Today, Metaswitch and Dell EMC are announcing a new partnership through which Dell will leverage Metaswitch’s expertise in MPLS networking stacks. Dell EMC will deliver a complete portfolio of Composable Network Protocols [CNP] on their Dell EMC OS10 Open Edition on ONIE-enabled platform.
Partnering is central to the business model of U.K.-based Metaswitch, whose products are deployed today by over 250 network OEMs.
“Metaswitch has been around for 35 years in one form or another,” said Simon Dredge, Metaswitch’s Director of Technical Marketing. “We were called Data Connection before 2010. Since our inception, we have been developing protocol stacks, ranging from Session Border Controllers to BGP routing stacks. Our protocol stacks are used by vendors who want to get product out to market but who don’t want to develop their codes from scratch. So they buy source code from us and integrate it into their product, and we also provide affiliated professional services and handholding. In 2010, we took the stacks and for the first time, marketed them in the US to deliver softswitches to network operators. That was when we changed our name. Since then, Metaswitch has evolved further, and is becoming well known in the worldwide mobile space for mobile telephone softswitches, as those finally move to virtualized platforms.”
The Metaswitch CNP provide completely disaggregated network software solutions for deployments ranging from Layer 2 to Layer 3 fabrics, VPN interconnect and carrier-grade MPLS infrastructures. Their routing and control plane protocols install and operate as binary applications on top of network operating systems including OpenSwitch.
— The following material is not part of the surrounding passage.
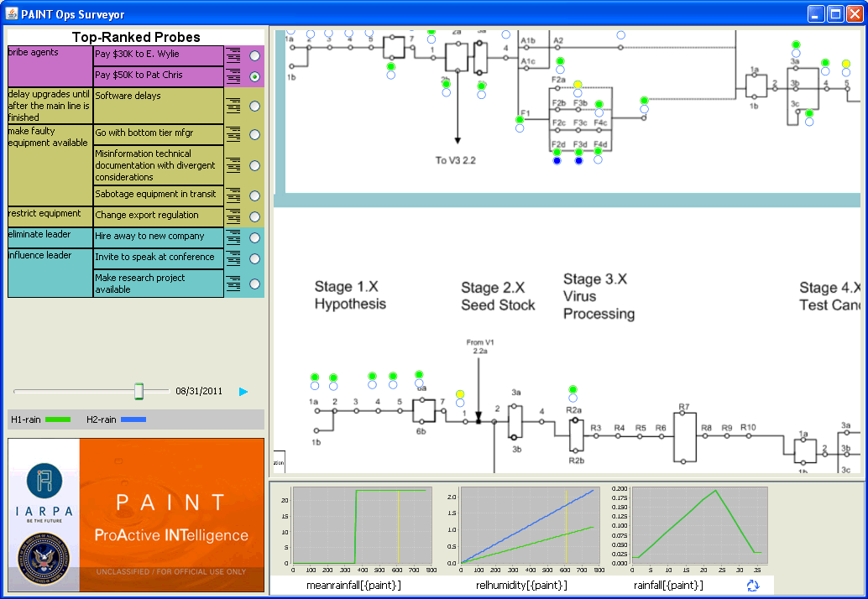868x599 pixels.
Task: Click the list icon beside Pay $30K to E. Wylie
Action: pos(233,55)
“Network disaggregation 1.0 was all about the decoupling of hardware and software in white box switches,” Dredge said. “This is network disaggregation 2.0, which adds the full decoupling of the network operating system hardware and software. Dell EMC has had the option of using a fully disaggregated open source routing stack, but if they want a commercial grade protocol stack, they’ve not had the option up to now. Dell took OpenStack and made it OS 10 Open Edition – their ‘Red Hat’ version of OpenStack, if you will. Their customers then wanted the same for the protocol stacks, because they are as critical as the operating system. The OS runs the box but the protocol stacks run the network. Just relying on open source for this dramatically limits you, so partnering with us turned out to be a necessity for them. We can provide protocol stacks that you just can’t get from the open source community.”
Dredge said that the partnership will bring capabilities to Dell EMC customers that only the Googles and Amazons have had until now.
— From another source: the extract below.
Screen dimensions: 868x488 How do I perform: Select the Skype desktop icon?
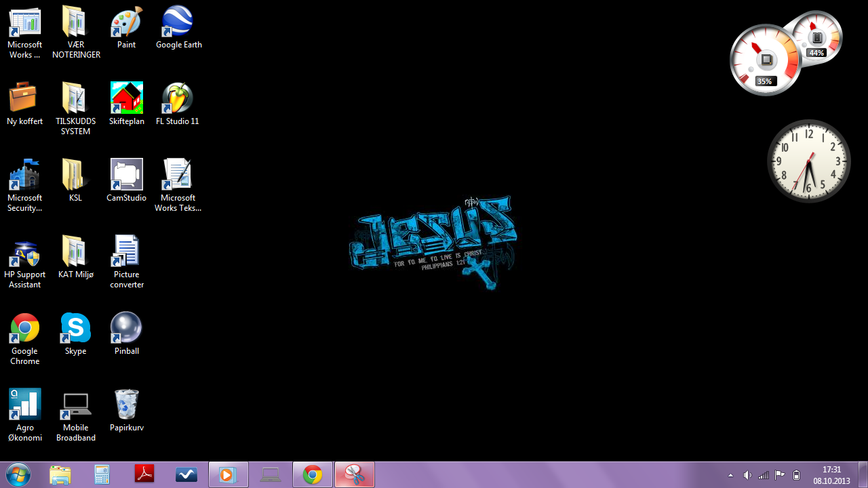click(x=75, y=329)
“The big hyperscale players have already been doing this, but it requires their engineering resources,” he said. “That’s not a model which is consumable by mid-scale or even high-scale data centre providers. These high-scale and mid-scale data centre operators will be the initial targets of this, as well as the enterprises who run big data centres.”
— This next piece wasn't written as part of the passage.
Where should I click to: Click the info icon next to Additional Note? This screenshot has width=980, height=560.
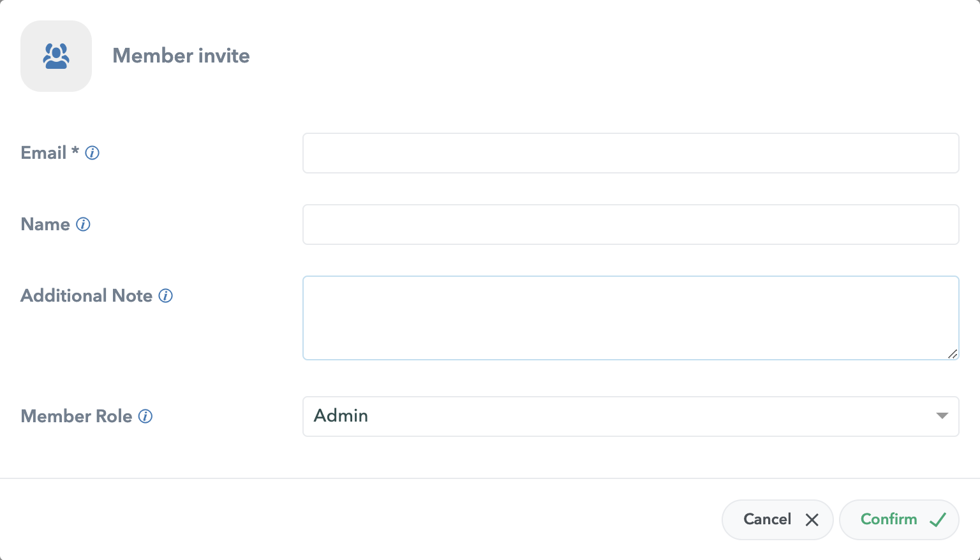coord(166,296)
While adding this capability is a first for Dell EMC, partnering in this way is a first for Metaswitch.
“The reseller model is not a new model for Metaswitch, but it is the first time we are doing it with protocol stacks,” Dredge said. “With this, we are repackaging our classic protocol stacks into applications. We have also worked with Dell in the past in a lot of different areas, but this is the first reseller agreement we have made with them. They are not just taking our technology and integrating it, but they are reselling those protocol stacks.”
Separate from the Dell EMC agreement, Metaswitch is also announcing the availability of its CNP portfolio for white box routing platforms, to create a new generation of these platforms with fully-decoupled control plane components and open management interfaces.